Я повесил трубку. Меня приняли. Лифт внутри меня пошел вверх, по всем этажам, от стоп до макушки, потом звякнуло, двери открылись, и я мог шагнуть в небеса. Кстати, я и не предполагал, что во мне столько этажей. Голова шла кругом, того и гляди перевернусь. Наверно, оттого, что меня приняли. Пусть даже всего-навсего в «Женщинах и нарядах». Вот оно, подлинное счастье. Мое счастье. Мне хотелось, чтобы оно длилось. Значит, надо повторить. Писать еще. Остаток жизни я писал еще и еще, чтобы продлить счастье, пока оно не обернулось против меня, не обернулось ко мне пустой страницей.

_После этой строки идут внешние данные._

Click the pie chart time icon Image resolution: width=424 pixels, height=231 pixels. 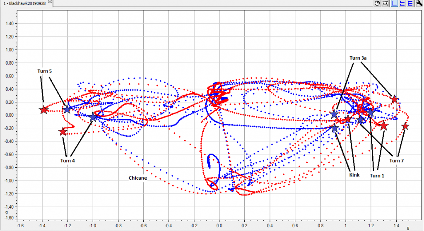(377, 3)
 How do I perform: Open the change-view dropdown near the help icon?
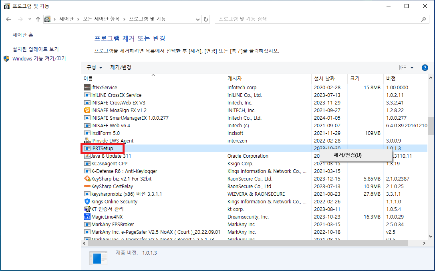click(x=413, y=67)
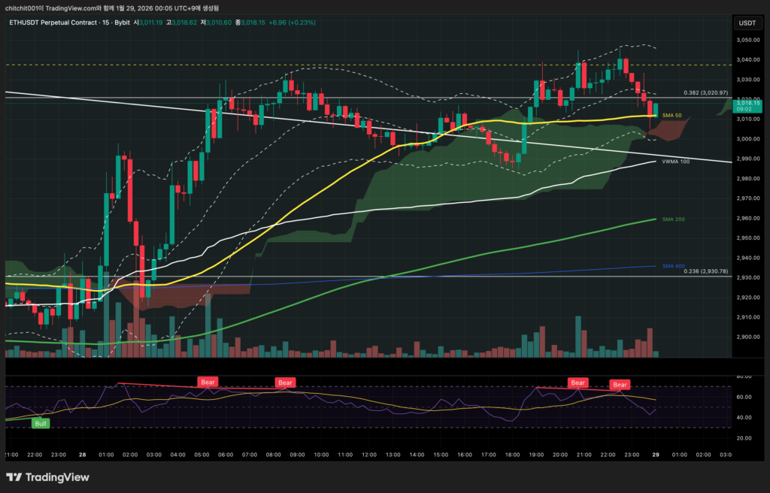Click the leftmost Bear label on the oscillator
Screen dimensions: 770x493
coord(208,382)
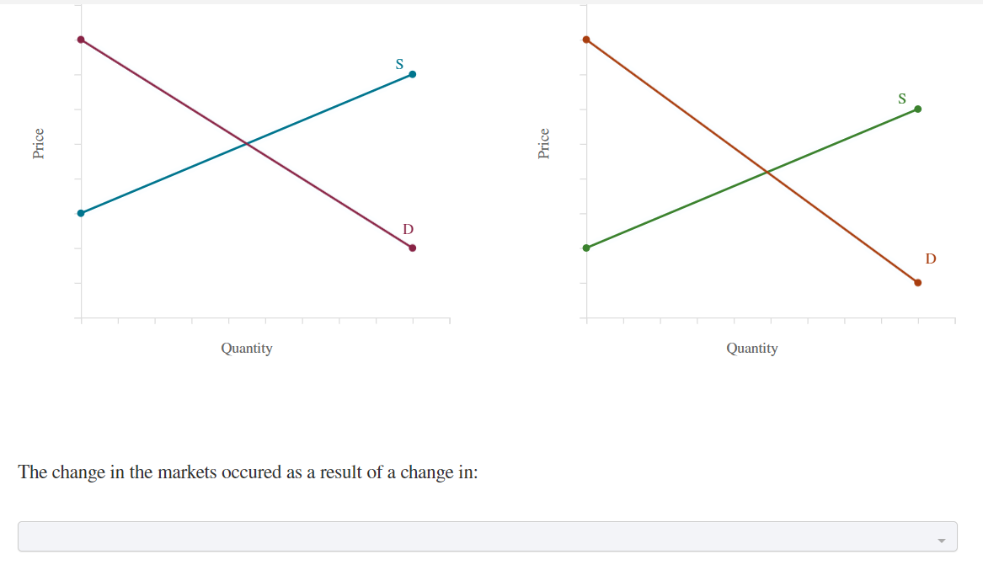983x565 pixels.
Task: Click the S label on the right graph
Action: pos(902,98)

Тут я сообразил, что не только я норовлю опрокинуться, но и «Оксвалл», ржавое корыто, мой корабль счастья, тоже кренится, а когда я вышел на палубу, мы уже входили в Бунне-фьорд, держали курс на тени и гнилую стоячую воду. Ивер стоял у бухты троса и, увидев меня, засмеялся. Мог хотя бы сказать, что паром отчалил, а мы еще на борту. Но я не сумел разозлиться. Сейчас ничто не могло меня разозлить. И совсем уж странно: я ничуть не нервничал, не нервничал из-за того, что мама будет нервничать, поскольку меня так долго нет, и опять же меня нисколько не волновало, что она станет выпытывать, куда я потратил деньги. Беспокоило меня только, что я вообще не беспокоился. Не как обычно. Я стал рядом с Ивером. Резкий холод поднимался от воды, которая из серебряной стала черной.

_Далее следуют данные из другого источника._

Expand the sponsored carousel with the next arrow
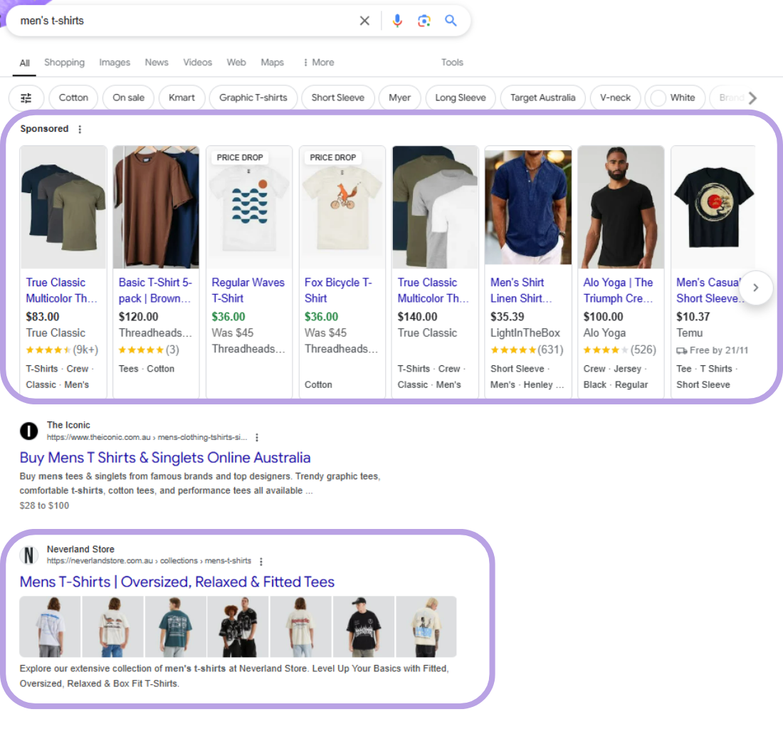 pyautogui.click(x=756, y=288)
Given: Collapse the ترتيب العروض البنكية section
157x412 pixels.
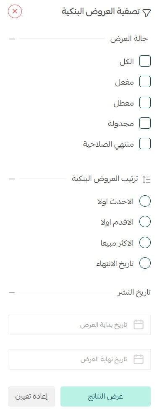Looking at the screenshot, I should coord(12,179).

– У меня есть два секрета, – сказал Ивер.
– А у меня нет.
– А сколько у тебя?
– Ни одного.
– Ни одного? Врешь! Секреты есть у всех.
– Не у меня.
Ивер посмотрел на меня, во взгляде его сквозило что-то испуганное и жесткое.
– У друзей нет секретов друг от друга, – сказал он.
– Пожалуй.
– Иначе они не друзья.
– Верно.
Ивер достал пачку сигарет, там оставалась всего одна, он закурил ее, медленно и глубоко затянулся, протянул мне.
– Ты прочел книгу? – спросил он.
– Нет еще. Она очень большая, правда ведь?
– Когда прочтешь, расскажешь, как там все было, ладно?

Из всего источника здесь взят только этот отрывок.